On-chain voting, as discussed earlier, can also play an important role in other areas associated with governance. For instance, in DFinity, users can vote to edit the ledger if something bad has occurred, like an attack.
Things get really interesting when users can vote on-chain on changing the protocol’s on-chain governance. This is known as meta on-chain governance voting. There’s actually a huge amount of possibilities and iterations of on-chain voting, which will no doubt create some extremely interesting governance architectures.
Why off-chain governance is also critical
But in order to succeed, off-chain governance will be critical. This is because the governing groups and processes need to play a more hands on-role earlier in the network’s life to build an interested and engaged community, as well as setting the precedents and norms within the community to help grow the network.
Further, off-chain governance offers more flexibility and adaptability as nothing is hard coded. The foundations laid early will be vital to ensure effective and fair governance is grandfathered out across the ecosystem over time, in turn driving longevity of the network.
One large issue associated with off-chain governance and governing bodies is that like many platform companies (think Microsoft, and now Google and Facebook), though they may start with the best intentions, things can change, and people can become greedy as they try to capture more value for themselves (it’s human nature).
Therefore, it’s important that these central bodies ensure these ecosystems remain fair, open and decentralised (though the level of decentralisation depends on what is being built - private versus public blockchains require different governance architectures). This will most likely require becoming more hands-off over time, while still ensuring the right governance and incentives are in place to drive growth and development.
Transitioning from off-chain to on-chain
Off-chain governance allows for the governing bodies to trial different governance approaches over time, and gradually, if they wish, transition the most effective processes from off-chain to on-chain.
This is typically done through the application of smart contracts or some loosely coupled governance layer that sits on top of the consensus protocol (by definition, these aren’t considered on-chain as they aren’t part of the protocol and the outcome isn’t necessarily final), or directly into the protocol itself.

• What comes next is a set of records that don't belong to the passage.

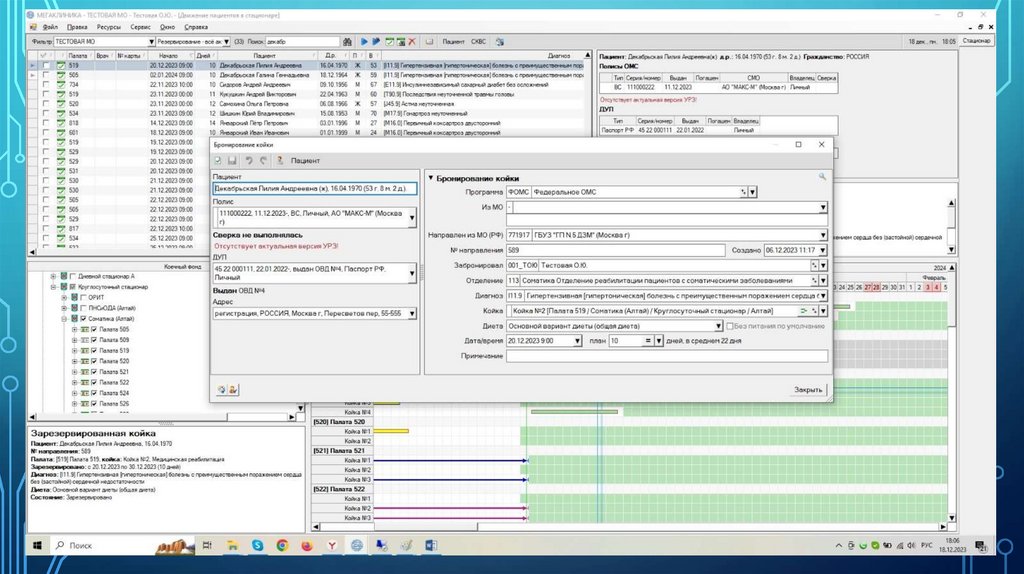Open the Диета dropdown list
This screenshot has width=1024, height=574.
coord(719,326)
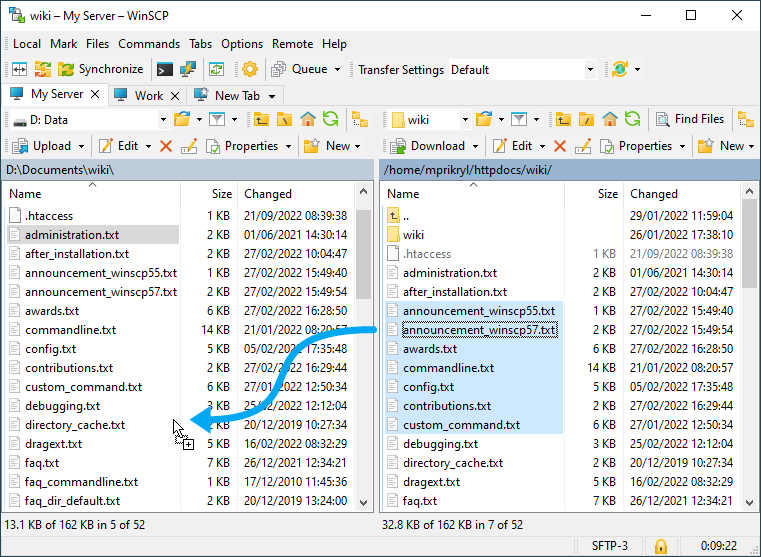Screen dimensions: 761x557
Task: Click the Find Files button
Action: click(690, 119)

One option is to create a governance pipeline of sorts, whereby new governance processes - which may only initially be enforced off-chain - are transformed into programmed governance via smart contracts or a computational layer on top of the consensus protocol, where programmable governance is easily tested and iterated (and, if need be, removed). If something becomes so heavily ingrained within the community, it may then move from this loosely coupled governance test bed to part of the core protocol itself.
This process gives the off-chain governing body the power to drive adoption and growth at the beginning of the protocol’s life, and, over time, hand the power back to the community.
The caveat being that moving things down the pipeline makes these processes harder to change, so it’s imperative that the repercussions are understood thoroughly. But overall, this model gives the network and its community a nice testbed of sorts to ensure the right governance is in place to achieve network prosperity.
Creating the right foundations for DLT networks to prosper
DLT governance is very much a nascent field, with the likes of Tezos and DFinity, and others like Cordano, using their liquid democracy architecture to create some really interesting models.
That being said, many more new ideas will no doubt surface as this space develops, so it’s imperative that these DLT networks have the right foundations and mechanisms to adapt and grow within the wider community, and to meet market demand.